Ya ha pasado más veces. A nuestro supuestamente seguro mundo occidental le
atizan un mazazo y adiós tranquilidad. Aquel 11 de Septiembre que dio una
vuelta a nuestras vidas fue el principio, y otros días negros le siguieron.
Bien que lo hemos sentido en España en nuestras carnes, y bien que ha continuado
hasta ese terrible hecho de París. Nos hemos repetido hasta la saciedad que no
hay que tener miedo. No hay que temer usar la libertad de expresión, hay que
pelear por ella, hay que salir a la calle y opinar libremente. No podemos ni
debemos rendirnos. Claro y meridiano.
Pero no es ése el miedo que me embarga hoy. Una vez metabolizado lo ocurrido, y
asimilado en la medida de lo posible, lo que me aterroriza es otra cosa. Una
vez pasada la resaca de manifestaciones y gestos grandilocuentes, temo algo
peor si cabe. El miedo a tener miedo. El miedo a que el temor se adueñe de nosotros
y nos posea sin darnos cuenta. Que, sin percatarnos, cambiemos el modo de ser y
de vivir las cosas, y revistamos de prudencia lo que no es otra cosa que temor
encubierto.
Ya se empiezan a oír voces que hablan de no provocar, de moderarse, de evitar
el peligro, de no publicar determinadas cosas, de no decir otras. Ya empieza a
percibirse en el ambiente que la seguridad puede servir de pretexto a
restricciones de derechos y a trabas para ejercitarlos. Pero no es eso lo que
temo. Lo que temo es que no tengamos el valor de alzarnos contra ello, y que ni
siquiera nos apercibamos de ello. Lo que temo es que la conciencia colectiva
quede anestesiada, como ya lo estuvo en otros tiempos. Otra vez no, por favor.

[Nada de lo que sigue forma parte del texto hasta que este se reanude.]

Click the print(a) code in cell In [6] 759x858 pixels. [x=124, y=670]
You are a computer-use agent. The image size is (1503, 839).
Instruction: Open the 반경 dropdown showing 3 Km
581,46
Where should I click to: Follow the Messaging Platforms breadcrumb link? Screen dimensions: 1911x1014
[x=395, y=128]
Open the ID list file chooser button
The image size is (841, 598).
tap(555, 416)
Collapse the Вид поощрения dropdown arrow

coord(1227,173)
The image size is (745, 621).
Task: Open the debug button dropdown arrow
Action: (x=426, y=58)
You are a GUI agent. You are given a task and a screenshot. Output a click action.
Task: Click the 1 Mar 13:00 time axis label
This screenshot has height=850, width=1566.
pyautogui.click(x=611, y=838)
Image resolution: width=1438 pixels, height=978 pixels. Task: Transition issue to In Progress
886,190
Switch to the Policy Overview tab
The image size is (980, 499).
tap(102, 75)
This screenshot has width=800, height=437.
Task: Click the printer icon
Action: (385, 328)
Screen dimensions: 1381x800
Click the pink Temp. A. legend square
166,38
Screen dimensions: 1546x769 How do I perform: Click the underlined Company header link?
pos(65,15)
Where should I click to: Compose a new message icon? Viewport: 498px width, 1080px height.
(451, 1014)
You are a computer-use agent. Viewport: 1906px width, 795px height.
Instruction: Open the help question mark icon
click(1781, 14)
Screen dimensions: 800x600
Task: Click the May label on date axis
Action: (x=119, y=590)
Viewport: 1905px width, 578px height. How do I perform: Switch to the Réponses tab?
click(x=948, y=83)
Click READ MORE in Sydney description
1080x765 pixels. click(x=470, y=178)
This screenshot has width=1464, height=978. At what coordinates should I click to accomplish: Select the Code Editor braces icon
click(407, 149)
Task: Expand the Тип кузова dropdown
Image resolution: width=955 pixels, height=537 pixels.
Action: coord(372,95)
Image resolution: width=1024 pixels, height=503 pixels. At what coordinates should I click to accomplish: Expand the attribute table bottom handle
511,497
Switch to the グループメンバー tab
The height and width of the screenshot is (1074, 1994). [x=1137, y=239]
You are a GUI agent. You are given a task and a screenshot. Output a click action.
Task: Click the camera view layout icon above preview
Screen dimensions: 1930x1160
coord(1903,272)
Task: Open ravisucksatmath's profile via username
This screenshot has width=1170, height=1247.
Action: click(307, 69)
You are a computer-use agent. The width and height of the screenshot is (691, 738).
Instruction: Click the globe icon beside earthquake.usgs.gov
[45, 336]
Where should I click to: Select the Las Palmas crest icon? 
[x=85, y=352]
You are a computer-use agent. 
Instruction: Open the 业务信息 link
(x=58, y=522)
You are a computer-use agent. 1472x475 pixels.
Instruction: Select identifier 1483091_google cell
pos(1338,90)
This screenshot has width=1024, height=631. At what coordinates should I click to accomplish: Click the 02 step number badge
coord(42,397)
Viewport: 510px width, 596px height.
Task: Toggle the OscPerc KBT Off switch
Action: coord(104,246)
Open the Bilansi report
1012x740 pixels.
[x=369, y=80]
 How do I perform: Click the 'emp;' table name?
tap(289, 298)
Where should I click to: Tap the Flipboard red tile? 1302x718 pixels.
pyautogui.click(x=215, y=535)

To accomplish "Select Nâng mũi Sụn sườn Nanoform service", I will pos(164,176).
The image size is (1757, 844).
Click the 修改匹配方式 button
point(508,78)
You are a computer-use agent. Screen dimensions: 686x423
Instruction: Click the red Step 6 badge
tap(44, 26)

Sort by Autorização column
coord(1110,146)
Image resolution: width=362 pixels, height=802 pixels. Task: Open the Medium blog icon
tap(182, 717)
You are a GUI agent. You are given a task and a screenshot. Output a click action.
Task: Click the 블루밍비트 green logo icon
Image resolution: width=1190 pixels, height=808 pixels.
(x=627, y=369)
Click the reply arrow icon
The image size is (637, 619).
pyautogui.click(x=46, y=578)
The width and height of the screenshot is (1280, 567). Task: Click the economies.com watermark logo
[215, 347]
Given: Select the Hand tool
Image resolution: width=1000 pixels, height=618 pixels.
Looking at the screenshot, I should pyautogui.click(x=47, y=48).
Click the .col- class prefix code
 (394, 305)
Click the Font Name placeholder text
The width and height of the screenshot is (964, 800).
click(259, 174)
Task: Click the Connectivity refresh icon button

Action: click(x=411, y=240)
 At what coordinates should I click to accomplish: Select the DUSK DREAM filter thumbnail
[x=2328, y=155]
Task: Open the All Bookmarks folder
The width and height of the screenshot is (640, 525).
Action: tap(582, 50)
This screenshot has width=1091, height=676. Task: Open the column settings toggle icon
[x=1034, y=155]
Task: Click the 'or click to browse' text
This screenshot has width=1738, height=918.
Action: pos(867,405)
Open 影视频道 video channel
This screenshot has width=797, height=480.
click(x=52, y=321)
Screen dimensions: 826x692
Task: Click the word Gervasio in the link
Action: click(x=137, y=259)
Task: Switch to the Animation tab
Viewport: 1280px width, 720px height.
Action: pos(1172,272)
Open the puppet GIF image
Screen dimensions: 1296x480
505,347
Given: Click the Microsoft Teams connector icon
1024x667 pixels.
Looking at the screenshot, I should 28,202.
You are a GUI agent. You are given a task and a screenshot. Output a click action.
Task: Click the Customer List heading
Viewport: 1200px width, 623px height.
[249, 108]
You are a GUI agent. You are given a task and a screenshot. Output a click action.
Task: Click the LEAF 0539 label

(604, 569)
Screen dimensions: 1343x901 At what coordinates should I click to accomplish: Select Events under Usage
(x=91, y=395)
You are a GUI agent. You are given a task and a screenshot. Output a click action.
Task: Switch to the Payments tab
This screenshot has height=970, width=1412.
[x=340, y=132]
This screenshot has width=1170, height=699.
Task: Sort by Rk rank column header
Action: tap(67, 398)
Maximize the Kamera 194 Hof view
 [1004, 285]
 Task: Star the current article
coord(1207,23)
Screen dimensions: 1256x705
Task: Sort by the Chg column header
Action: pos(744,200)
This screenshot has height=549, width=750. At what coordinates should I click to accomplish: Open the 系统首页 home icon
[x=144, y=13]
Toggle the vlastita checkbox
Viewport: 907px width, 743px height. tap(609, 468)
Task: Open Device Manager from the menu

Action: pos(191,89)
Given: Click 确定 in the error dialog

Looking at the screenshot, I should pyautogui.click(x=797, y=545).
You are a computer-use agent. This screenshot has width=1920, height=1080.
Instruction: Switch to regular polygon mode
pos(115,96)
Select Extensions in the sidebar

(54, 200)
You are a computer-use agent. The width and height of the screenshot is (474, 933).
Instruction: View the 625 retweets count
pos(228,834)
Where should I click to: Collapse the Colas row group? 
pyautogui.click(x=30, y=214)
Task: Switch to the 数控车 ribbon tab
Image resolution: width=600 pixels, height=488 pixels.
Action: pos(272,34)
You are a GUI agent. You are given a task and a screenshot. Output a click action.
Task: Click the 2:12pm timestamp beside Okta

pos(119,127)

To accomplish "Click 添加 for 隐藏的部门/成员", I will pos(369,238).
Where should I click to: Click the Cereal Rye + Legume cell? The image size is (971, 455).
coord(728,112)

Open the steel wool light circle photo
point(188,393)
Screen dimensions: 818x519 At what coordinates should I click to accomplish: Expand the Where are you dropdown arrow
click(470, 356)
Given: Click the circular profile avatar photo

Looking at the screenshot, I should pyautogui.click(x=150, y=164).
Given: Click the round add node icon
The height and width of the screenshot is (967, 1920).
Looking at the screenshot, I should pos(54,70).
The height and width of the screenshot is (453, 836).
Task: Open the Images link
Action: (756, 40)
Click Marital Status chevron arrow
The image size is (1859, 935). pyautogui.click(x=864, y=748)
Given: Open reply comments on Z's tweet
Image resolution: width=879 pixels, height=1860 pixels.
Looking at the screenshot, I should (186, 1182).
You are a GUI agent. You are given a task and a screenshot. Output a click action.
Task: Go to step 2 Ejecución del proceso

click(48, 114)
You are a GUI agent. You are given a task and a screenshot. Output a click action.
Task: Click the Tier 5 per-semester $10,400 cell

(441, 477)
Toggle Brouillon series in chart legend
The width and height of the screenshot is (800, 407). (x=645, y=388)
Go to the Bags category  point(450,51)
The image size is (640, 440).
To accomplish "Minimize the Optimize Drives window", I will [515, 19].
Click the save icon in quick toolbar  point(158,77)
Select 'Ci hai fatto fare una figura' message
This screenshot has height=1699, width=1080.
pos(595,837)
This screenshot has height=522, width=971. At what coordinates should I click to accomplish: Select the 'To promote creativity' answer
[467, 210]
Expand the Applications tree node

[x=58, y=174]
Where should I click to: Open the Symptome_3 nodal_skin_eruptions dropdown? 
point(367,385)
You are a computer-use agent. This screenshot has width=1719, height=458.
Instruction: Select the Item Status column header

Ojala pudiéramos cubrirnos de un impermeable imaginario que no
dejara penetrar al miedo. Ojala no permitamos que se incruste en los poros de
nuestra piel y se nos quede enganchado para siempre entre sus pliegues. Así que
hay que estar alerta. No dejemos que nadie decida por nosotros, que recorte lo
que nos pertenece diciendo que lo hace por nuestro bien. No dejemos que nos
aturda el odio, y la sospecha de peligro se apodere de nuestras vidas.
Lo peor que podría sucedernos sería que sujetaran nuestras bocas
con una mordaza de seda. Tan sutil que ni nosotros mismo la notáramos y
llegáramos a acostumbrarnos a vivir con ella.
Por eso tengo miedo a tener miedo. Porque entonces habrán ganado.